Abstract

Phosphatidylinositol (PI) 3-kinase plays an important role in transducing the signals of various growth factor receptors. However, the regulatory mechanism of PI3-kinase activity by these growth factor receptors is not completely understood. Therefore, we attempted to clarify the regulatory mechanism of PI3-kinase using insulin and 3T3 L1 fibroblasts. Our results showed that insulin stimulated PI3-kinase activity seven-fold and concomitantly phosphorylated a p85 subunit at the tyrosine residue. However, this tyrosine phosphorylation was not significant in the activation of PI3-kinase as the PI3-kinase pulled down by the overexpressed GST-p85 fusion protein showed as high an activity as the immunoprecipitated one.
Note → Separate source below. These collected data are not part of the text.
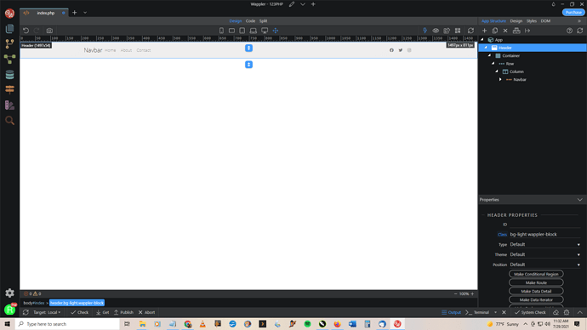The image size is (587, 330).
Task: Take a snapshot with the camera icon
Action: [x=49, y=31]
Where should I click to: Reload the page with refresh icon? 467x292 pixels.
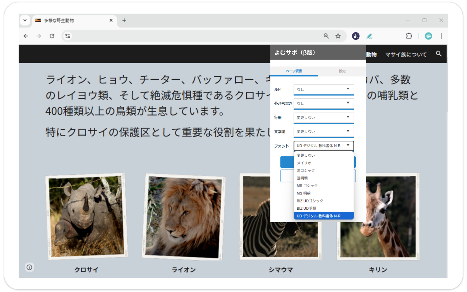tap(52, 36)
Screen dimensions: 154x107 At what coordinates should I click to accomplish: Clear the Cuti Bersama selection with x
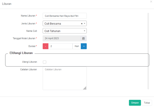click(x=82, y=24)
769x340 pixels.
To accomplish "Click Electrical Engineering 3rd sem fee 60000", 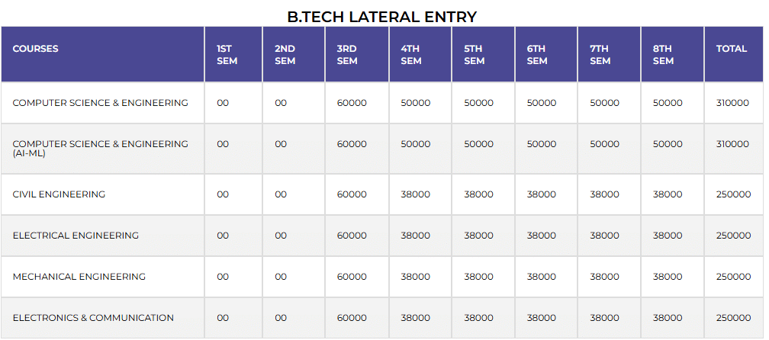I will [x=352, y=236].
The p110 subunit was phosphorylated at both serine and tyrosine residues without insulin treatment. Since the phosphorylation state was not changed by insulin. The results suggested that phosphorylation of the p110 subunit does not control PI3-kinase activity. Finally, it was shown that the insulin receptor substrate-1 (IRS-1) binding to PI3-kinase was not sufficient for full activation because the amount of IRS-1 pulled down by the GST-p85 fusion protein reached almost maximum, after incubation with insulin-treated cell lysates for 20 min, whereas PI3-kinase activity reached its maximum only after incubation for 5 h. All results suggest that the phosphorylation of p85 subunit at tyrosine residues and phosphorylation of p110 subunit at tyrosine or serine residues are not functionally significant in the regulation of PI3-kinase activity. They also suggest that P13-kinase is needed to bind to other protein(s) as well as the insulin receptor substrate-1 for full activation.